Se há alguém neste mundo a quem
posso atribuir meu gosto musical, este é meu pai. Desde meu nascimento, há
quase 26 anos, fui educado com boa música, desde a MPB até o grandioso Rock N’
Roll. As bandas do estilo que mais marcaram minha infância foram os Beatles,
Pink Floyd, The Mission UK e Supertramp. Amo-as ainda mais hoje, que sou um
adulto e entendo que a Música não é apenas uma diversão, como era em meus
primeiros anos. Ela é, acima de tudo, capaz de transformar a vida das pessoas –
emocioná-las, fazê-las serem melhores, amar a si mesmas e ao próximo.
E, obviamente, há a nostalgia, a
boa e velha coadjuvante na trajetória de qualquer um. Nos tempos de Manaus (e
posteriormente Goiânia), meu pai e eu costumávamos passar horas nos fins-de-semana
escutando os vinis e cassetes que tínhamos em nosso sofisticado aparelho Sanyo.
Dançávamos e andávamos pelo apartamento seguindo o ritmo das músicas. Os anos
foram se passando e eu acabei me esquecendo destas sessões musicais e deixei de
escutar algumas destas bandas durante parte da adolescência, em que me fixei em
um som mais pesado.
Felizmente, meu pai jamais perdeu
contato com elas. Em 2007, eu já havia recuperado meu amor pelos Beatles e Pink
Floyd. Devido à falta de material suficiente do Supertramp (tínhamos apenas a
coletânea The Autobiography Of Supertramp
– 1986), apenas voltei a me interessar pela banda quando, certo dia, meu
pai chegou em casa com uma cópia de Even
In The Quietest Moments... (1977). Ele dirigiu-se imediatamente ao home theater e colocou o disco para
tocar. Logo reconheci todas as músicas daquele álbum, ainda que apenas duas
delas estivessem na coletânea – meu pai tinha aquele registro em cassete. Ao ouvir Lover Boy, Downstream, Babaji e Fool’s Overture após quase 15 anos, senti
um grande orgasmo musical. Me apaixonei absurdamente pelo Supertramp e busquei
conhecer mais de sua discografia. A consolidação pelo meu amor à banda deu-se
ao ouvir (e relembrar) School, faixa
de abertura do clássico absoluto do Rock Crime
Of The Century (1974) e que traz um maravilhoso solo de piano.
O Supertramp foi formado pelos
compositores Rick Davies (piano, teclado e vocais) e Roger Hodgson (piano,
teclado, violão, guitarra e vocais) em 1969. Após diversas trocas de músicos em
seus dois primeiros álbuns – os injustiçados e ignorados Supertramp (1970) e Indelibly
Stamped (1971) – Davies e Hodgson conseguem estabilizar a banda com a
contratação de Bob Siebenberg (bateria), Dougie Thomson (baixo) e John
Helliwell (saxofone). Esta formação acabaria por se tornar a mais famosa da
história do grupo, lançando cinco álbuns maravilhosos que se tornaram trilha
sonora da vida de muitas pessoas na época.

Dados de origem:
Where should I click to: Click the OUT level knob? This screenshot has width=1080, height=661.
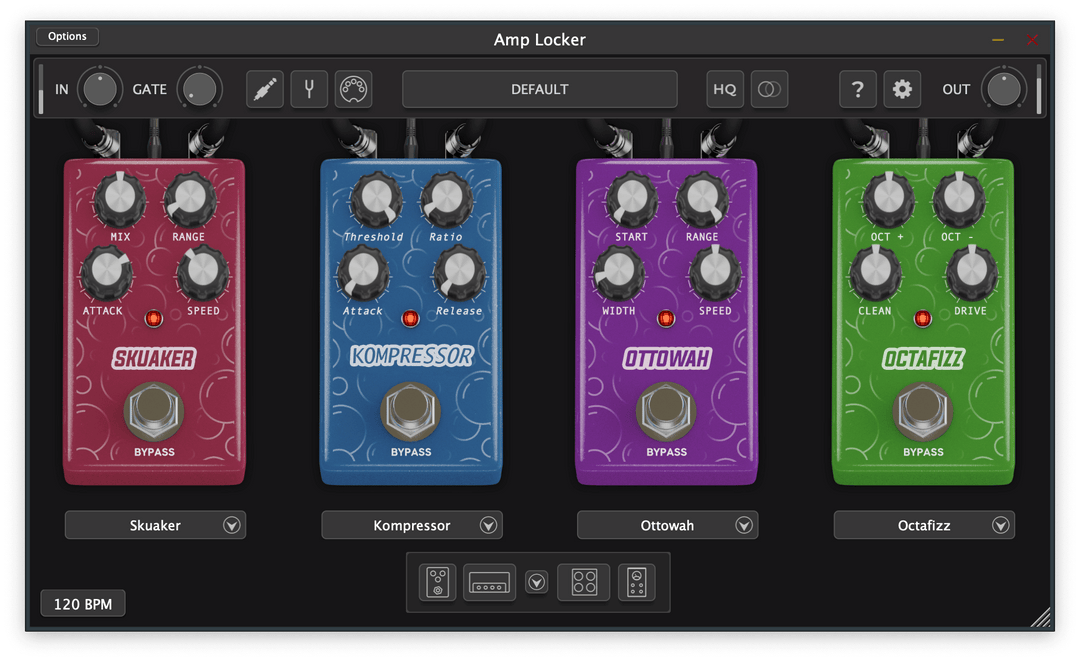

O que fazer:
1: Liste todos os discos do Supertramp (álbuns e coletâneas) mencionados no trecho sobre o Supertramp, indicando o ano de cada um.
2: Reescreva em forma de lista o parágrafo do trecho sobre o Supertramp que começa com "O Supertramp foi formado pelos", mantendo os fatos principais.
Use somente o trecho sobre o Supertramp como fonte.

Resultados por tarefa:
1:
- The Autobiography Of Supertramp (1986)
- Even In The Quietest Moments... (1977)
- Crime Of The Century (1974)
- Supertramp (1970)
- Indelibly Stamped (1971)

2:
- Fundação: 1969, pelos compositores Rick Davies (piano, teclado e vocais) e Roger Hodgson (piano, teclado, violão, guitarra e vocais).
- Primeiros álbuns: Supertramp (1970) e Indelibly Stamped (1971), marcados por diversas trocas de músicos.
- Estabilização: contratação de Bob Siebenberg (bateria), Dougie Thomson (baixo) e John Helliwell (saxofone).
- Resultado: essa se tornou a formação mais famosa do grupo e lançou cinco álbuns.